To prepare organoids, the necessary culture plates with the material were pre-cooled at 4° C. before use, and Matrigel™ was thawed overnight at 4° C.. pHSCs or human bone marrow-derived mesenchymal stem cells (hereinafter, BM-MSCs, ATCC®) were mixed with Matrigel, 1:50 B27 supplement (without vitamin A, Gibco), 1:100 N2 supplement (Gibco), 1 mM N -Acetylcysteine (N-acetylcysteine, Sigma-Aldrich), (vol/vol) Rspo1-regulated medium (or 1ug/ml), 10mM nicotinamide (Sigma-Aldrich), 10nM recombinant human [Leu15]-gastrin I ( gastrin I) (Sigma-Aldrich), 50 ng/ml recombinant human EGF (Peprotech), 100 ng/ml recombinant human FGF10 (Peprotech), 25 ng/ml recombinant human HGF (Peprotech), 10 μM forskolin (Forskolin, Tocris Bioscience) and 5 μM The organoid expansion medium (EM) containing the basal medium supplemented with A83-01 (Tocris Bioscience) was incubated for 3 weeks as described above.
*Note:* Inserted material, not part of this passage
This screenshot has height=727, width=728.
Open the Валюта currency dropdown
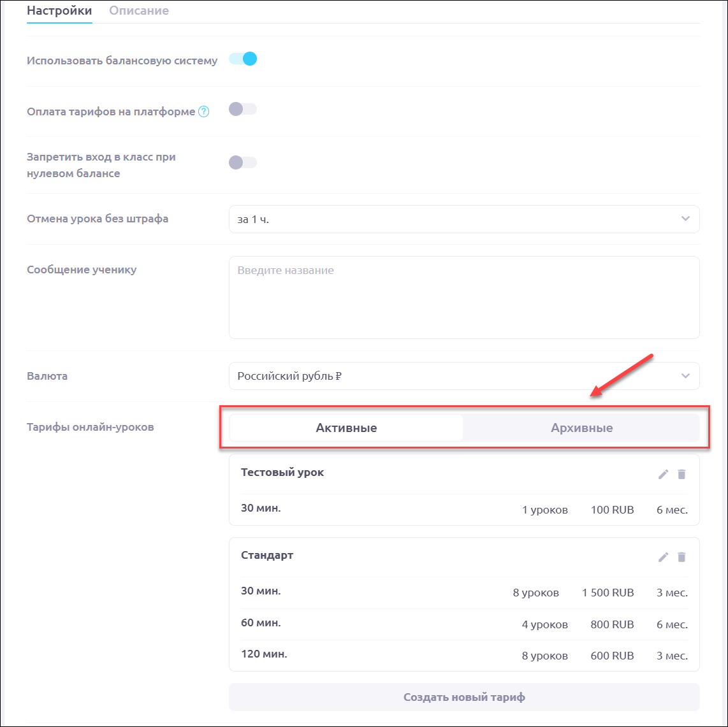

To maintain the cells in Matrigel, 2 ml of E.M containing TSG-6 (20 ng/ml) was added and replaced with fresh medium every 3 days for 3 weeks.

3. Experimental animal model and organoid transplantation

Male C57BL/6 mice were purchased from Hyochang (Dae-gu, Korea), bred at 12 hours light/dark cycle, and had free access to general food and water. To assess the effect of organoids derived from TSG-6 exposed pHSCs or BM-MSCs in fibrotic liver, 6-week-old mice were treated with 0.4 dissolved in corn oil by ip injection 3 times a week for 3 weeks. _{CCl 4} (Jin Chemical Pharmaceutical Co.) of ml/kg (body weight) was injected.
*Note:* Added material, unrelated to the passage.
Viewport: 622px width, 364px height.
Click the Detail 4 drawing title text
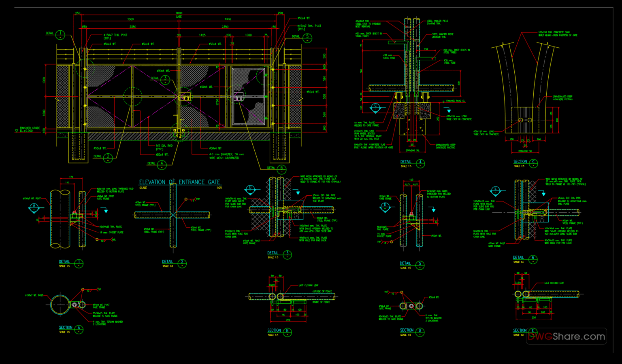click(406, 162)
Next, mice were randomly assigned to the control group (Con, n=4), CCl ₄ group (n=5), (CCl ₄ + vehicle) group (n=5), (CCl ₄ + HSC) group (n=5), It was divided into 6 experimental groups: (CCl ₄ + TSG-6) group (n=5) and (CCl ₄ + BM) group (n=5).
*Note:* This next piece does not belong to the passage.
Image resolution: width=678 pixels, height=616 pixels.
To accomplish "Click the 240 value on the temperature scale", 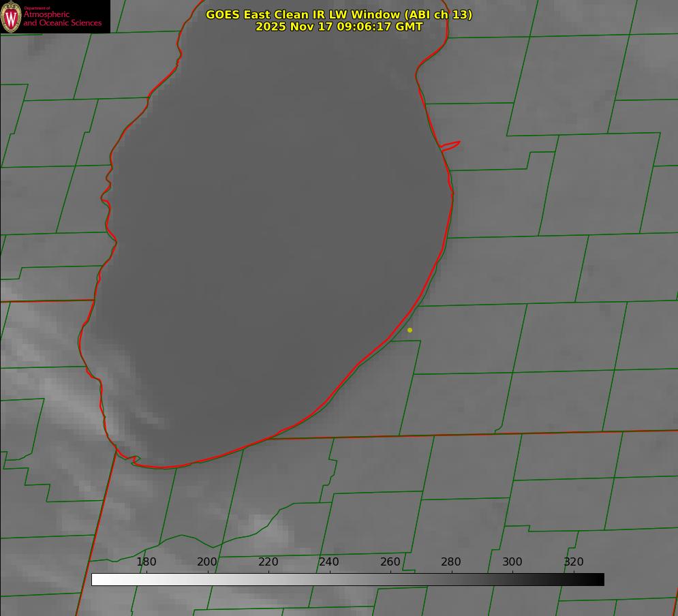I will point(329,562).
The (CCl ₄ + HSC) group was implanted with ^{5×10 5 pHSCs.} (CCl ₄ + TSG-6) group and (CCl ₄ + BM) group were transplanted with organoids derived from TSG-6 treated pHSCs and BM-MSCs, respectively. Before transplantation, after decomposing and washing the newly prepared organoid mass, the cell viability was calculated using a trypan blue exclusion method. Organoids harvested for organoid transplantation ^{were made into pellets with 5×10 5} cells in cold PBS and injected directly into the lateral lobe of the liver. In the (CCl ₄ + vehicle) group, PBS was injected into the lateral lobe of the liver _{of CCl 4 treated mice.} In the (CCl ₄ + HSC) group, pHSCs were also implanted in the same manner as described above. After transplantation, CCl ₄ injection mice were sacrificed after continued treatment with CCl ₄ for 2 weeks weeks, twice 0.4 ml / kg (body weight) were obtained for the serum and liver samples (sample). Control (con) mice were injected with the same amount of corn oil for a total of 5 weeks.

To evaluate the effect of TSG-6 in vivo, 10-week-old mice were fed a methionine choline-deficient diet (MCDE) supplemented with 0.1% ethionine for 2 weeks. The mice were then randomly divided into two groups, and saline (M + V, n = 12) or 50 ng of recombinant TSG-6 (M + TSG-6, n = 6) was injected intraperitoneally every other day for 2 weeks, In parallel, MCDE was also treated. As a control, chow-fed mice were injected with the same volume of saline (control(CON), n=4). Mice were sacrificed to obtain serum and liver samples 2 weeks after TSG-6 or saline injection (M + V group, n = 6; M + TSG-6 group, n = 6; control (CON), n = 4).

Animal care and surgical procedures were approved by the Animal Care and Use Committee of Pusan National University, and were performed according to the guidelines of the National Institute of Health (NIH) for the care and use of laboratory animals.

4. In situ PCR

After dewaxing the fixed tissue sections, protein digestion was performed to facilitate penetration of the reagent, 0.2M HCL and 10 ug/ml proteinase K into the cells. . After proteinase digestion, the tissue was heated in 10 mM sodium citrate buffer (pH 6.0), washed and fixed for 5 minutes using PBS to which 4% paraformaldehyde was added. , Dried with air.

Amplification solution containing 10× PCR buffer, 25mM MgCl ₂ , 2.5mM dNTP, 1nM DIG-11-dUTP 1 (Digoxigenin-11-dUTP, Roche) primer, Taq and H _{2 O was P20} It was added to each well with a micropipette to cover the entire surface of each well with the solution. When using plastic coverslips or tissue sections on the slides, the slides were sealed by covering a second slide instead of the coverslips.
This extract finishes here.